GEOLOGY AND TOPOGRAPHY OF THE SOUTHERN BERKSHIRES: IMPACT AND IMPLICATIONS ON THE TRANSPORT OF CANNON FROM FORT TICONDEROGA, NY TO BOSTON, MA, 1775-1776
In addition to the drastic conditions of winter 1775-1776, this “noble train of artillery” negotiated the rugged and unknown area of the Taconic and Berkshire ranges in western Massachusetts. The Hudson River was the “highway” of choice in NY and once Westfield, MA was reached Knox was able to travel quickly on the Boston Post Road. However, the Taconic and Berkshire ranges presented the most difficult challenges of the expedition. Few east-west roads existed in the region and the ranges had long presented barriers to westward expansion.
Deformed in the Taconic and Acadian Orogenies, the rocks of the Taconic thrust sheets and the Berkshire Massif represent two upland areas in western Massachusetts separated by a lowland area underlain by the easily eroded Stockbridge Marble. The Berkshire Massif is bounded on the east by the Middlefield Thrust and the sediments of the Hartford and Deerfield Basins.

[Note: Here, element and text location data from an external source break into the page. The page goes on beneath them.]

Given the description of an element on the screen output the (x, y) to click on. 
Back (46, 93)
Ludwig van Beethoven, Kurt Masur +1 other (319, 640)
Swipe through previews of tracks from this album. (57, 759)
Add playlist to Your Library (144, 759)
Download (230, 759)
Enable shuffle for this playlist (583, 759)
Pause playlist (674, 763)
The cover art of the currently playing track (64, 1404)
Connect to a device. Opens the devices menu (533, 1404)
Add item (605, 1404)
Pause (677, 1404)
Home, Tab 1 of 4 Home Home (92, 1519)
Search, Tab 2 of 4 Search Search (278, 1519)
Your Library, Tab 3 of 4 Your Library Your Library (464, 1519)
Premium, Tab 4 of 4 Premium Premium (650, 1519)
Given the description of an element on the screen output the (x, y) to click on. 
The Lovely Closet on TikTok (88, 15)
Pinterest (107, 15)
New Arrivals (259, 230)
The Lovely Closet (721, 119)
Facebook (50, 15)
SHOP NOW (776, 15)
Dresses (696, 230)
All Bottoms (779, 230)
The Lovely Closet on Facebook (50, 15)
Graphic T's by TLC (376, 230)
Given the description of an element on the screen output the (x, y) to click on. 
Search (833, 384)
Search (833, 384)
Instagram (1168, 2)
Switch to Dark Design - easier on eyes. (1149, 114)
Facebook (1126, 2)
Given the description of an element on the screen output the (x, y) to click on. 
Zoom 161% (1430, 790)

This section of trail through western Massachusetts presented the biggest difficulties in getting the artillery train to Boston. The geology along the route of the expedition will be illustrated via overlays in Google Earth. Knox was able to accomplish the task and delivered the weaponry to a grateful General Washington on January 24, 1776 and the cannon, mortars and howitzers were mounted on Dorchester Heights and were used to drive the British from Boston on Evacuation Day, March 17, 1776.